The majority of distant metastases in epithelial carcinomas are well-differentiated, resembling primary tumors. Accumulating data indicate that this re-differentiation is fueled by transient rounds of EMT–MET, which endow cells with properties required to successfully complete the metastatic cascade [23]. In presented experimental studies, MET is usually defined by re-expression of E-cadherin, concomitant reduction in mesenchymal features, and re-differentiated metastatic foci. Of note, E-cadherin is itself required for the growth of primary tumors. Cancer cells with a terminal mesenchymal phenotype characterized by high ZEB1, ZEB2 and SNAI1, exhibited impaired tumor-initiating capacity. In contrast, CD49f+/EpCAM+/E-cadherinhi cells had the highest tumor-initiating capacity in majority of tested TNBC PDXs, when compared to CD49f+/EpCAMlow and CD49flow/ EpCAMlow [165]. Among the first studies inspecting the mechanism of MET, Chao et al. demonstrated that E-cadherin-negative primary tumors originated from MDA-MB-231 cells, gave rise to E-cadherin positive metastatic foci in lungs. Moreover, modeling liver microenvironment by the co-culture of cancer cells with hepatocytes reactivated cancer cell epithelial phenotype and functional E-cadherin re-expression, suggesting the prominent role of the metastatic niche in MET activation [91]. These results have not yet been experimentally reproduced in vivo. Using a similar experimental model, MDA-MB-468, E-cadherin expression sustained in vitro and in vivo proliferation and was indispensable for formation of the lung and lymph node metastasis [166]. Conversely, loss of E-cadherin resulted in increased invasion capacity and dissemination, reduced cell survival and decreased colony formation capacity [167]. Another study linking MET and metastasis took advantage of a dynamic in vivo MDA-MB-468 model, employing Vimentin as an EMP marker. Compared to individually isolated cells or micrometastasis in lungs, lung macrometastasis exhibited more heterogeneous Vimentin and homogeneous E-cadherin expression as observed also in primary tumors. This suggests that MET likely occurred once overt metastases developed [168].

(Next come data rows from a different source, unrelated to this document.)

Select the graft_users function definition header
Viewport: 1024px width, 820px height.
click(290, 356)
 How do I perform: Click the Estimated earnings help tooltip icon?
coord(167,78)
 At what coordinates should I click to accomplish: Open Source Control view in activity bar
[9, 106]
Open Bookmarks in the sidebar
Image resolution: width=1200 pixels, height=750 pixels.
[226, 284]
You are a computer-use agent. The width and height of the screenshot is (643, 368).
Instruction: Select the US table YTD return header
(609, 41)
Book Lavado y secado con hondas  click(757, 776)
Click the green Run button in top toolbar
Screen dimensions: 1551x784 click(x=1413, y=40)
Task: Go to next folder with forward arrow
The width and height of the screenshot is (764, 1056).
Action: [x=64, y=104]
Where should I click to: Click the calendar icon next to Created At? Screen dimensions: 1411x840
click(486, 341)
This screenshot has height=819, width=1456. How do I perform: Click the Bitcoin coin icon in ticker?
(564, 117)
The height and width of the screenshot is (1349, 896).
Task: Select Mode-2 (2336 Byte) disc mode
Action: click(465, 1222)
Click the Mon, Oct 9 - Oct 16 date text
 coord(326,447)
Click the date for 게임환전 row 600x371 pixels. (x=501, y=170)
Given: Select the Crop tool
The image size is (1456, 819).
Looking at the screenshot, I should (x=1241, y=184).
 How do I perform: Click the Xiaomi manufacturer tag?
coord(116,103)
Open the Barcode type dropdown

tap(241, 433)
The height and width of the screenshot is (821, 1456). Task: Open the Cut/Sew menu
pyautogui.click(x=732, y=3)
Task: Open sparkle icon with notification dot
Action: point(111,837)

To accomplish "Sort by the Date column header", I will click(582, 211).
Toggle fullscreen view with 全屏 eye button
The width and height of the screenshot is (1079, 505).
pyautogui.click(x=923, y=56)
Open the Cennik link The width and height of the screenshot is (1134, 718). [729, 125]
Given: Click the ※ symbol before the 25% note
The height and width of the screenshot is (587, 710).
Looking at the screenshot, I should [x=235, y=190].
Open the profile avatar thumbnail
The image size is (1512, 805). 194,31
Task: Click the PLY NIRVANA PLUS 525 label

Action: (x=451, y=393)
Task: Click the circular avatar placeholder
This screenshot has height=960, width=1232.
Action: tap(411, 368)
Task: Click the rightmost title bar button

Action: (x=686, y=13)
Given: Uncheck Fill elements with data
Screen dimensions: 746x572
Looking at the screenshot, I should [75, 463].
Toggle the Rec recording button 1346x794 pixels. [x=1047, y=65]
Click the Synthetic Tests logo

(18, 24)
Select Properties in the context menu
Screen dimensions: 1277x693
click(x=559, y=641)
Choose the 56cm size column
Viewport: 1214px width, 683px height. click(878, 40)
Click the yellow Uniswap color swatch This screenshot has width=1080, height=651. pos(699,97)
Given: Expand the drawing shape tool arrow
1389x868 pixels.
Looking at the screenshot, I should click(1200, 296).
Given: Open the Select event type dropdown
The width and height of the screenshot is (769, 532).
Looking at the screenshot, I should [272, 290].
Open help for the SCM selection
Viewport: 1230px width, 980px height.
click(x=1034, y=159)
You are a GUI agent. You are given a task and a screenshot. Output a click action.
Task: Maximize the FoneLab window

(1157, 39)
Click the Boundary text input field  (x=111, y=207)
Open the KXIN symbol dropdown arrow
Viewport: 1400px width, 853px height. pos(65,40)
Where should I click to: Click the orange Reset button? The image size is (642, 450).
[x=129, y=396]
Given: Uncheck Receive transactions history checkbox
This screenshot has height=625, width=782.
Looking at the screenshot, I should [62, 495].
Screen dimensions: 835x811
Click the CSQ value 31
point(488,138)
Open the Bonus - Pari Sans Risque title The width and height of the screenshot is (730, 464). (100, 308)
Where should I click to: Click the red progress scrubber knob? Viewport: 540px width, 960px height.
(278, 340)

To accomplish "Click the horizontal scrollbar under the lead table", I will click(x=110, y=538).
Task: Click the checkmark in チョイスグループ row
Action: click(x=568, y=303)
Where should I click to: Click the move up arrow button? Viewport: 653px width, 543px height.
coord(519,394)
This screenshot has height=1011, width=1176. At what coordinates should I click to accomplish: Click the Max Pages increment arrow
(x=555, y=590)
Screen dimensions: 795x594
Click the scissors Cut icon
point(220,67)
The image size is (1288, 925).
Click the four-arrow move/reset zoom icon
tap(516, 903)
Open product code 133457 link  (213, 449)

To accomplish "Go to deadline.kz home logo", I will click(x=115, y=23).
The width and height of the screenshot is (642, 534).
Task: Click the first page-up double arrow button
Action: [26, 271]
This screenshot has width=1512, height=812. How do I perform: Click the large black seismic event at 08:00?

Independently, Dykxhoorn and colleagues demonstrated that only the epithelial, E-cadherin/miR-200/Cytokeratin-expressing subclone of 4T1 cells was capable to form macrometastatic liver and lung metastases, when compared to mesenchymal clone that effectively disseminated, but was only capable of forming micrometastatic lesions [145]. Similarly, re-expression of miR-200 followed by subsequent acquisition of epithelial traits and activation of the metastasis-suppressive program through SEC23A was critical for the formation of macrometastasis in lungs [144]. In the BT-549 model, reactivation of epithelial properties mediated by PRRX1 loss, upregulation of E-cadherin, and loss of Vimentin resulted in tumor-initiating ability and MET, followed by formation of the metastatic foci in lungs. The number of foci was increased in concomitant loss of PRRX1 and TWIST1. Activation of MET was further linked to the acquisition of stem-like properties, hence uncoupling stemness and EMT [24]. Similarly, epithelial features induced by the HLH TF inhibitor ID1, resulting in pulmonary metastasis, were associated with stem-like phenotype and acquired independently of EMT. Remarkably, ID1 was induced by TGF-β only in cells that previously underwent EMT, implying that EMT is a prerequisite for subsequent ID1-induced MET during lung colonization [169]. Tumor initiating abilities of plastic cells were also highlighted in a study by Kröger et al., who observed that cells residing in hybrid E/M state, as determined by SNAI1 and Wnt, formed tumors more effectively than cells in ‘locked’ E or M state. Interestingly, forced transition from hybrid E/M to fully mesenchymal state mediated by ectopic expression of ZEB1 was accompanied by the loss of tumorigenicity, implicating that the existence in the extremes of E/M spectrum is unfavorable for cancer cell aggressiveness [32]. As stressed in previous sections, reversion to the epithelial state is to a large extent orchestrated by microenvironmental tumor-stroma interactions in a context-dependent manner. This idea is supported by a study in a mouse model of TNBC, which demonstrated that the recruitment of bone marrow-derived myeloid progenitors to the pre-metastatic lungs was essential to induce a MET of DTCs and favor the subsequent formation of macrometastases [170].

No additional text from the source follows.